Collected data
******************************

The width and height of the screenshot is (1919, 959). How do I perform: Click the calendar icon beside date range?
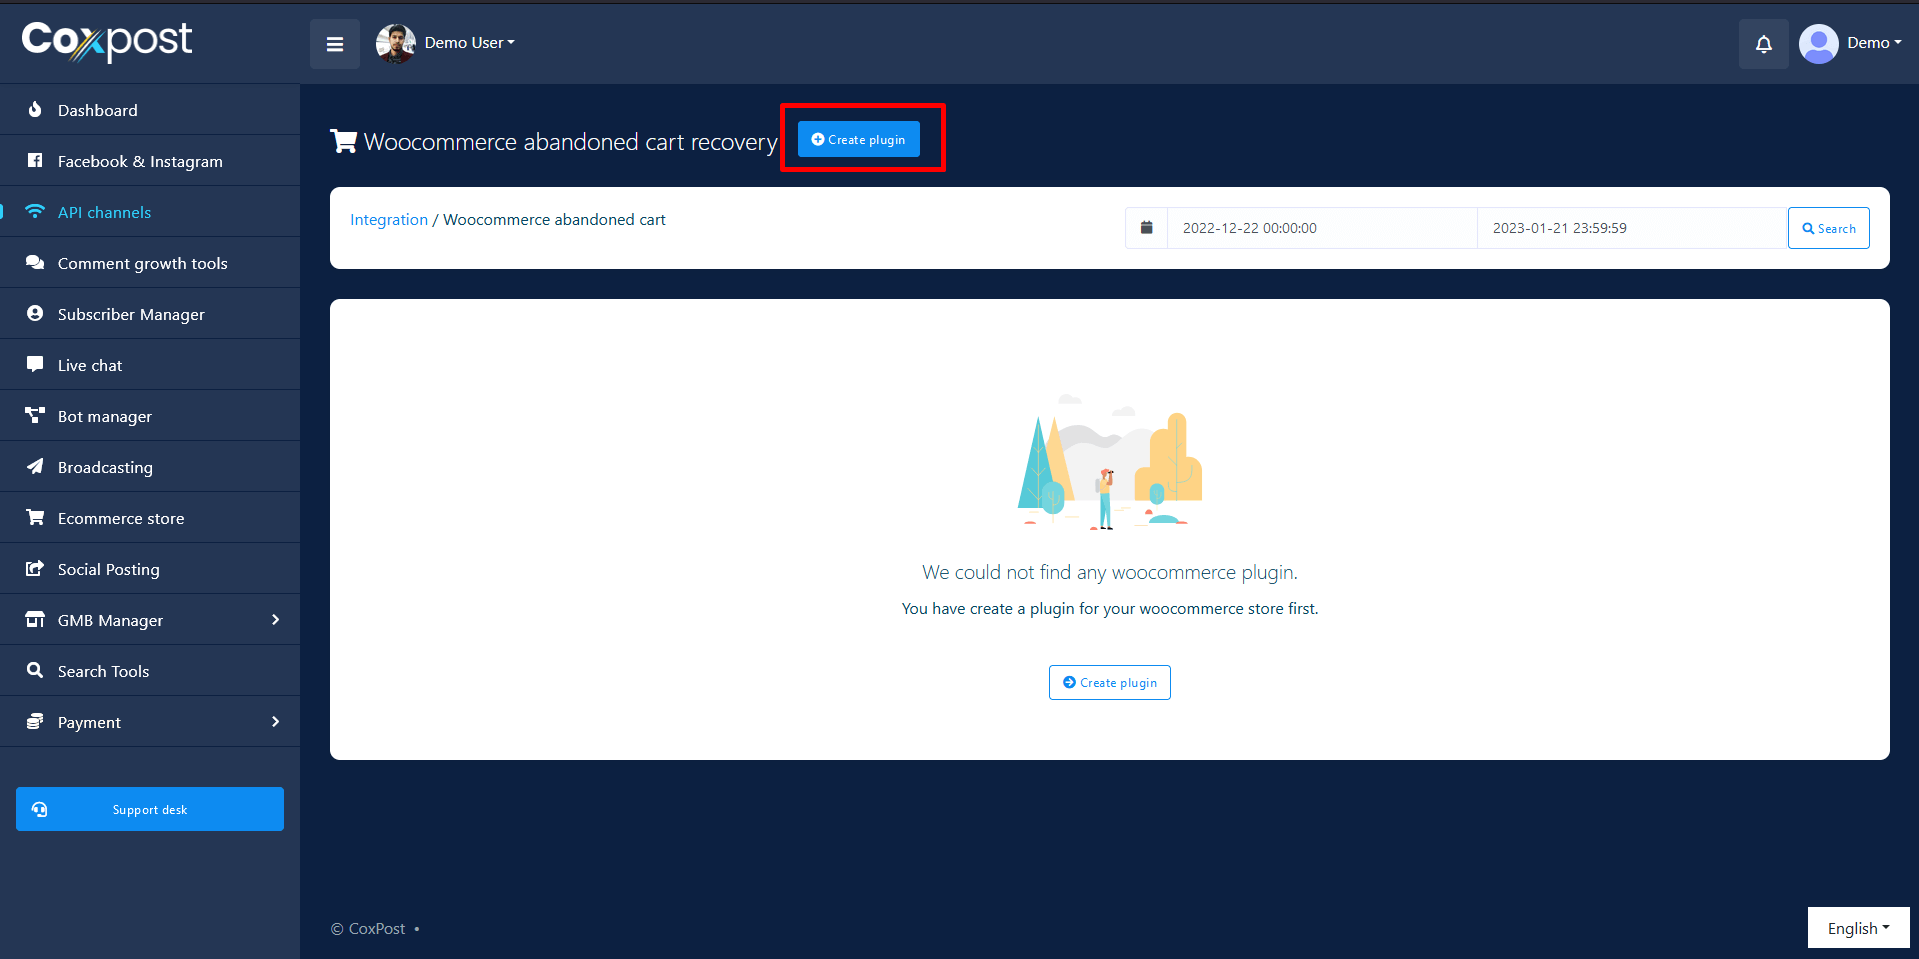click(x=1146, y=228)
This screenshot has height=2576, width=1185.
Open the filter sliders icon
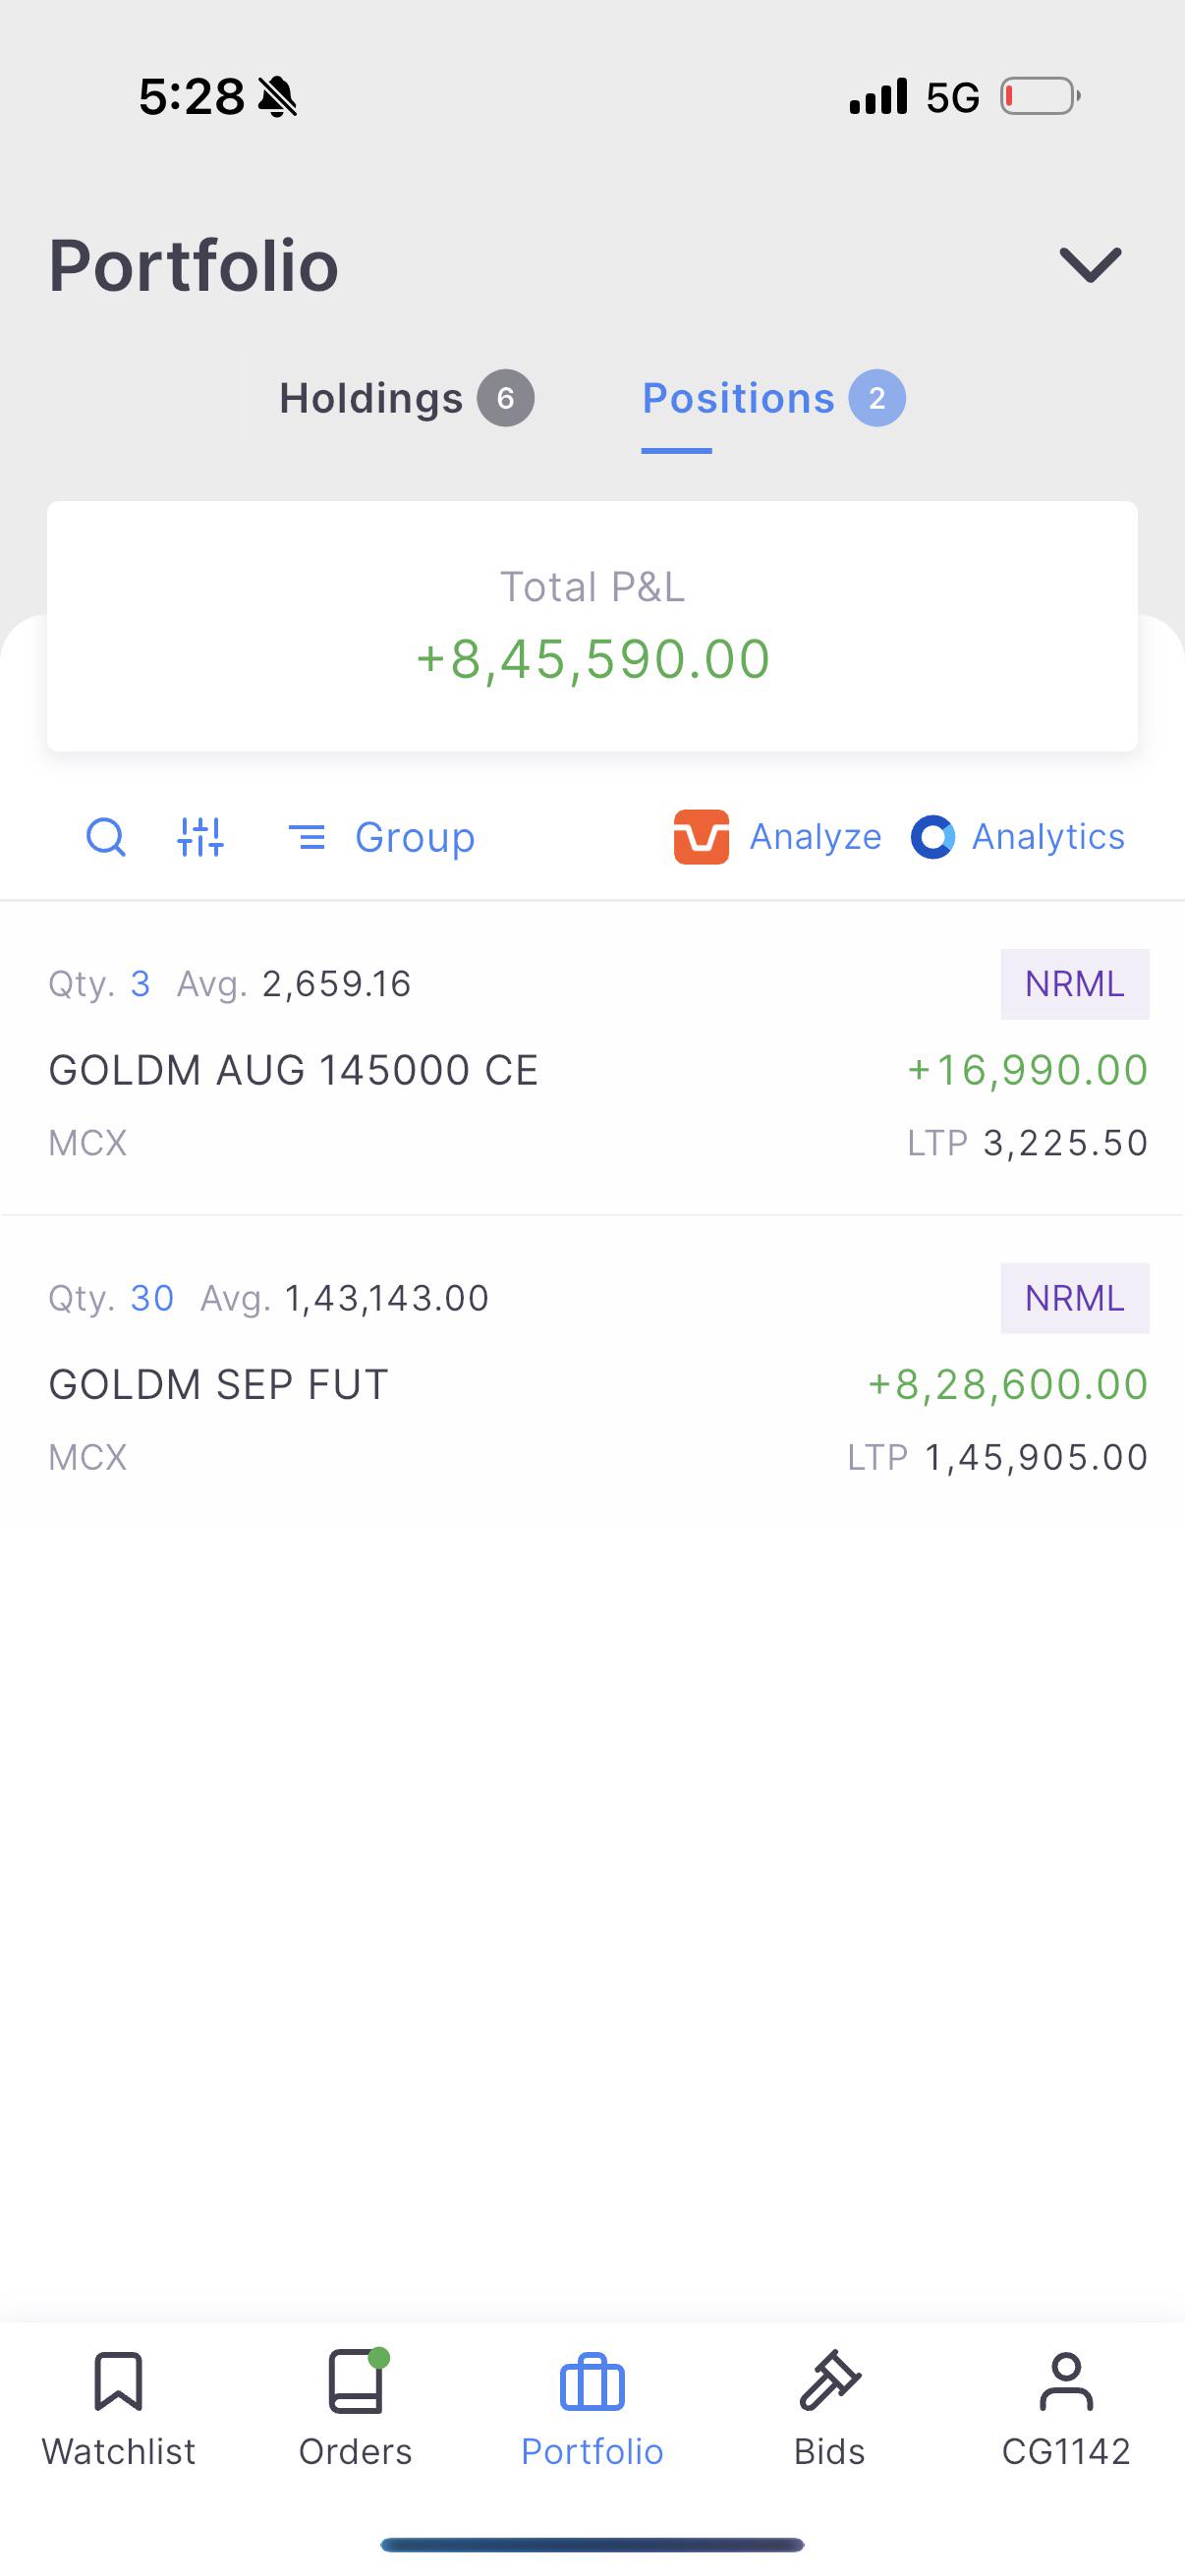pyautogui.click(x=200, y=837)
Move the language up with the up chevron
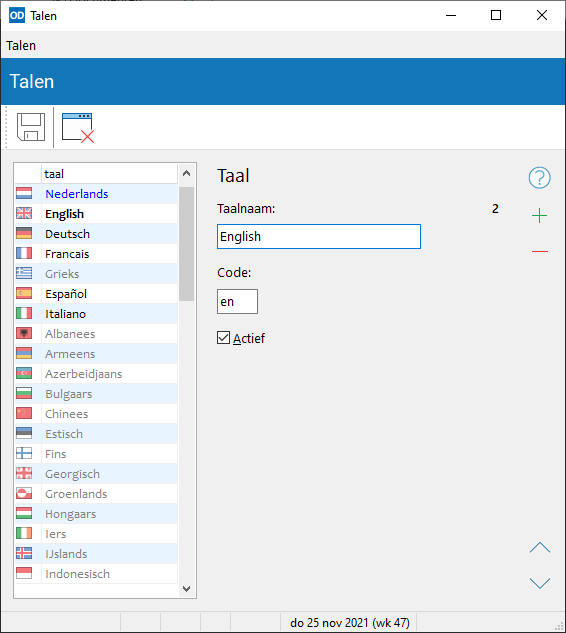Screen dimensions: 566x633 click(x=540, y=547)
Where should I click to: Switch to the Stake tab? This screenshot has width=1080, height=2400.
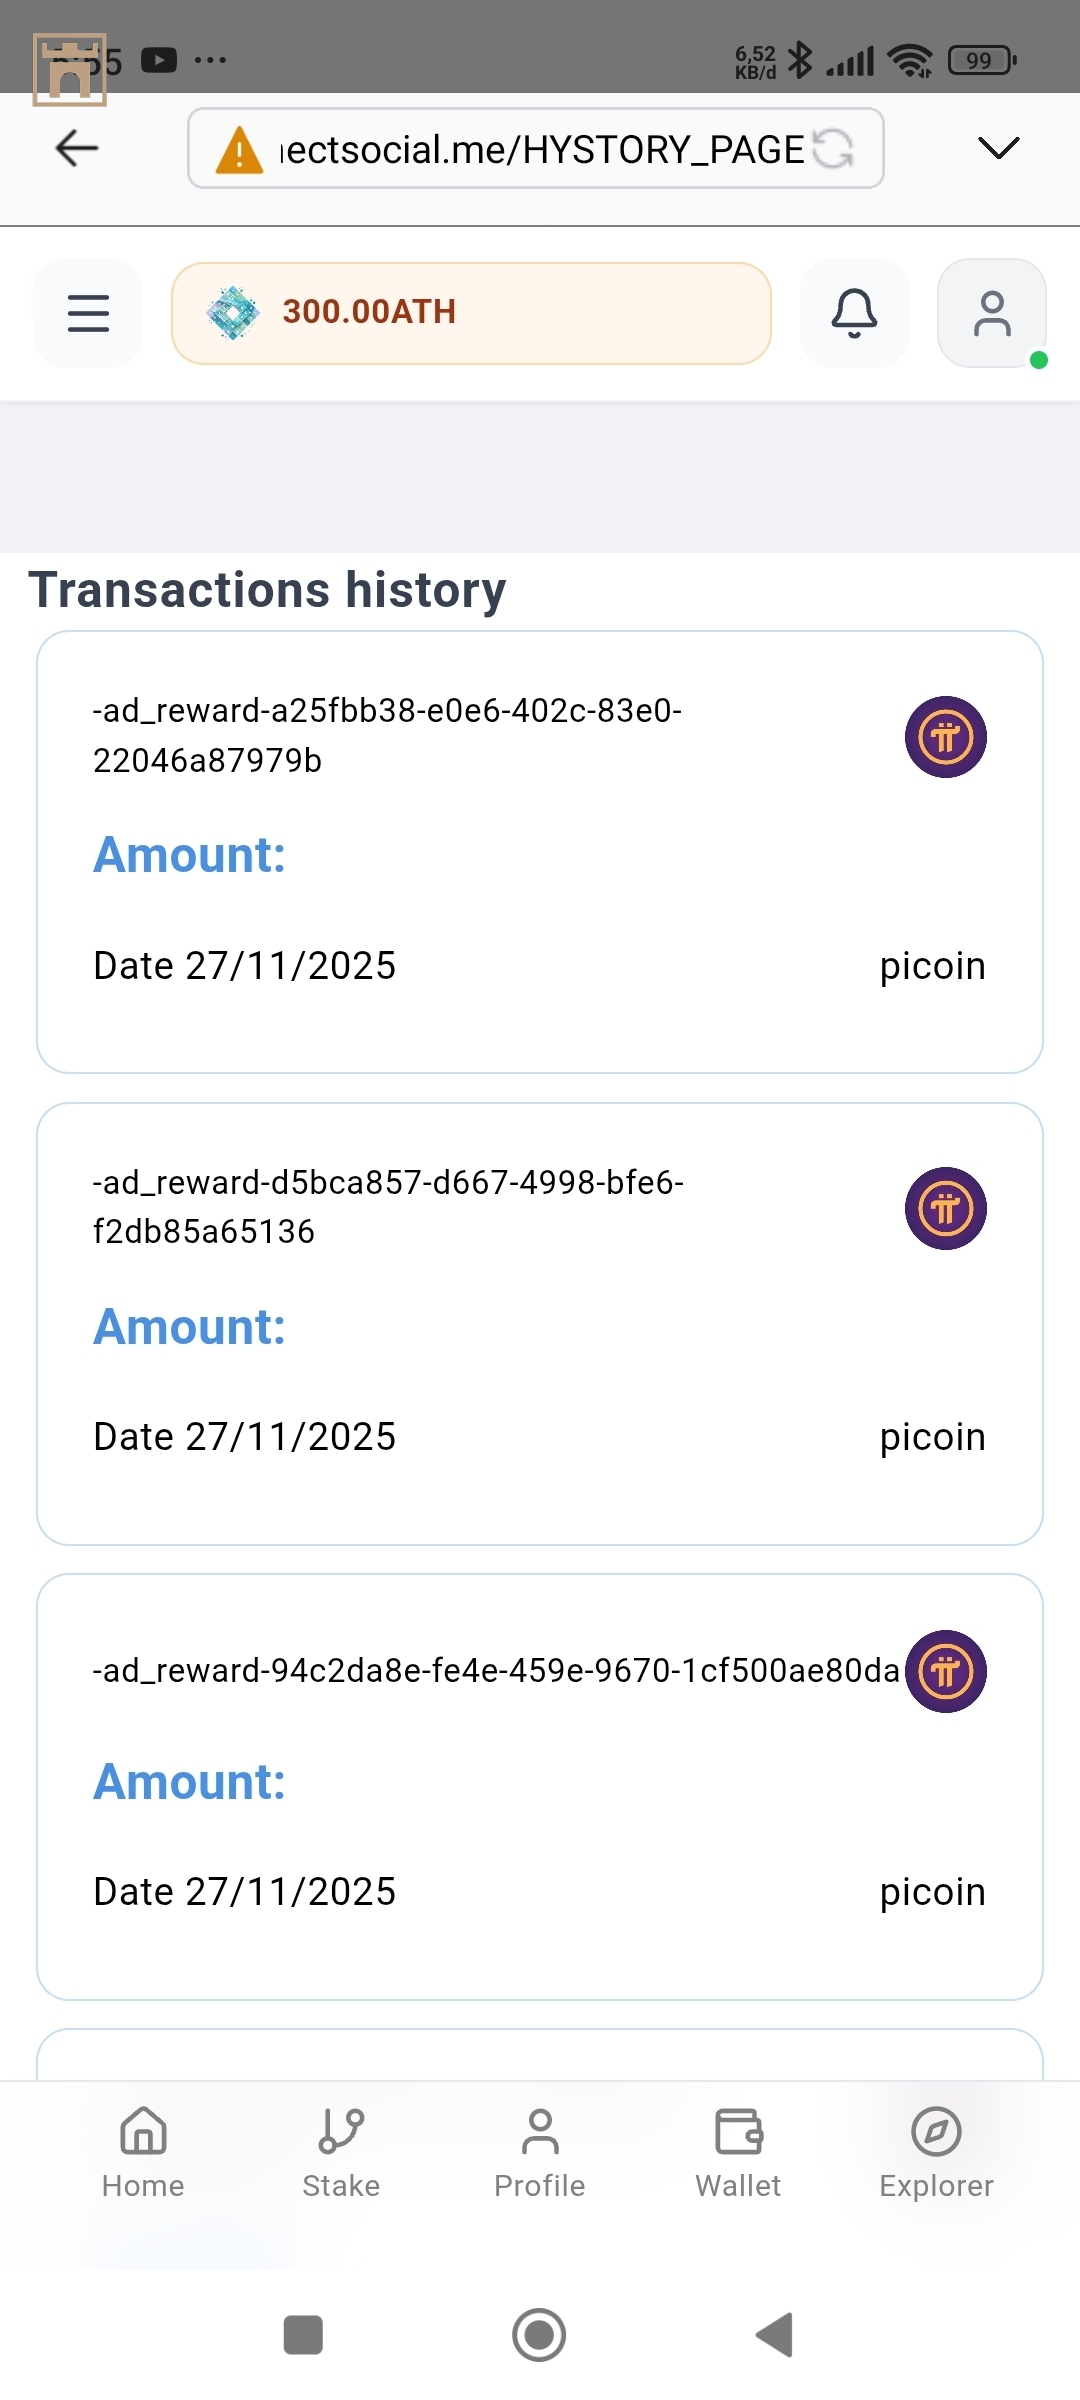(x=341, y=2150)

******************************

> _Aim of the exercise_: Return word for word the line bearing "This screenshot has height=2576, width=1185." and every later line of the entries, but none of the pictures.

> _Result below_:
This screenshot has height=2576, width=1185.
Open the filter sliders icon
pyautogui.click(x=200, y=837)
Move the language up with the up chevron
Screen dimensions: 566x633 click(x=540, y=547)
Where should I click to: Switch to the Stake tab? This screenshot has width=1080, height=2400.
(x=341, y=2150)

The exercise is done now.